El momento en el que el árbitro saca la roja a su asistente.

El momento en el que el árbitro saca la roja a su asistente.

Fútbol Internacional

Un linier vomita durante un partido en Escocia... ¡y el árbitro le saca la roja!

Ha ocurrido en el partido entre el Kilmarnock y el Dundee. La escena, surrealista, la protagonizaron el árbitro internacional Craig Thompson y su asistente.

Daniel Calle

El fútbol nunca dejará de sorprendernos. En el partido de la liga escocesa entre el Kilmarnock y el Dundee, que terminó 0-1, se vio una de las escenas más surrealistas vistas en un campo de fútbol en los últimos años.

El jugador local Jones se iba a disponer a lanzar un saque de esquina cuando el linier, que estaba a su lado y había levantado la bandera para señalar la jugada, se puso a vomitar.

De repente, el asistente comenzó a alejarse de su posición y lanzó un escupitajo. Cuando volvió junto al banderín de córner, se notó otra vez indispuesto. Jones y el árbitro Craig Thompson, acudieron a ayudarle, pero poco pueden hacer por él. El linier se volvió a alejar y vomitó en uno de los fondos del estadio. Rápidamente Jones, que se echaba las manos a la cabeza entre risas, y Thompson, retiraron la mirada. No era agradable observar al asistente en esas circunstancias. El público aplaudía irónicamente.

Si la acción ya era curiosa, pero entraba dentro de lo normal que puede ser un ser humano, la secuencia se volvió surrealista cuando el árbitro principal hizo algo pocas veces visto en el fútbol: sacarle una tarjeta roja a su compañero de profesión. Varios segundos después de que el linier se recuperara, Craig Thompson se unió al 'cachondeo' y 'expulsó' al asistente. La escena era incalificable.

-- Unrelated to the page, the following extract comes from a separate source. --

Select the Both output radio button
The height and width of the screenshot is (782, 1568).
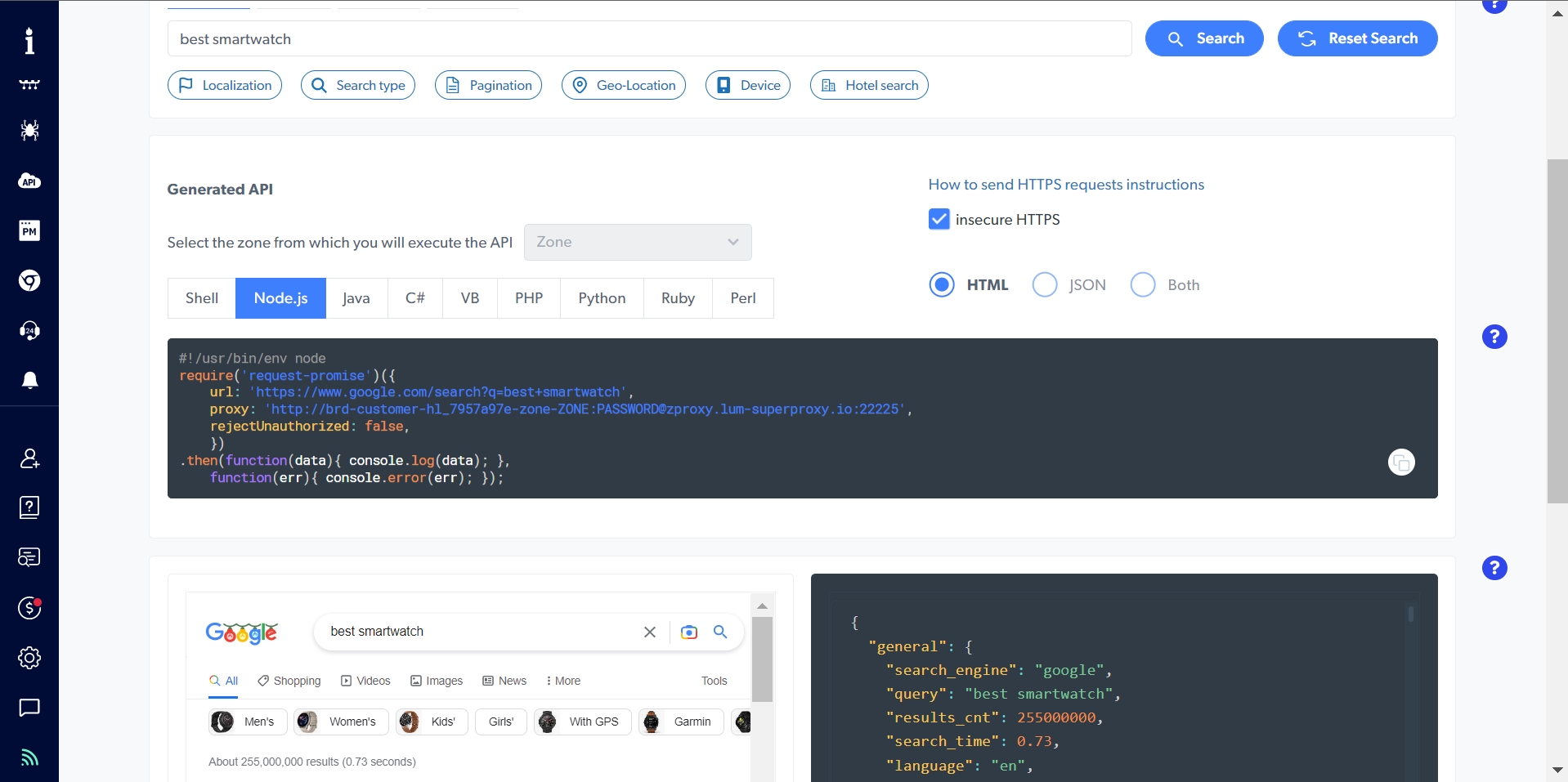(x=1142, y=284)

Craig Thompson, además de 'showman' en este último partido, es colegiado internacional y ha arbitrado, entre otros partidos, el Borussia Dortmund - Málaga de 2013, aquel en el que el club andaluz quedó eliminado de la Champions con polémica, y el Ajax - Real Madrid de 2010, en el que Mourinho ordenó a Xabi Alonso y Ramos forzar la tarjeta amarilla, algo que le costó la sanción al entrenador portugués después. También dirigió partidos de la Eurocopa 2012.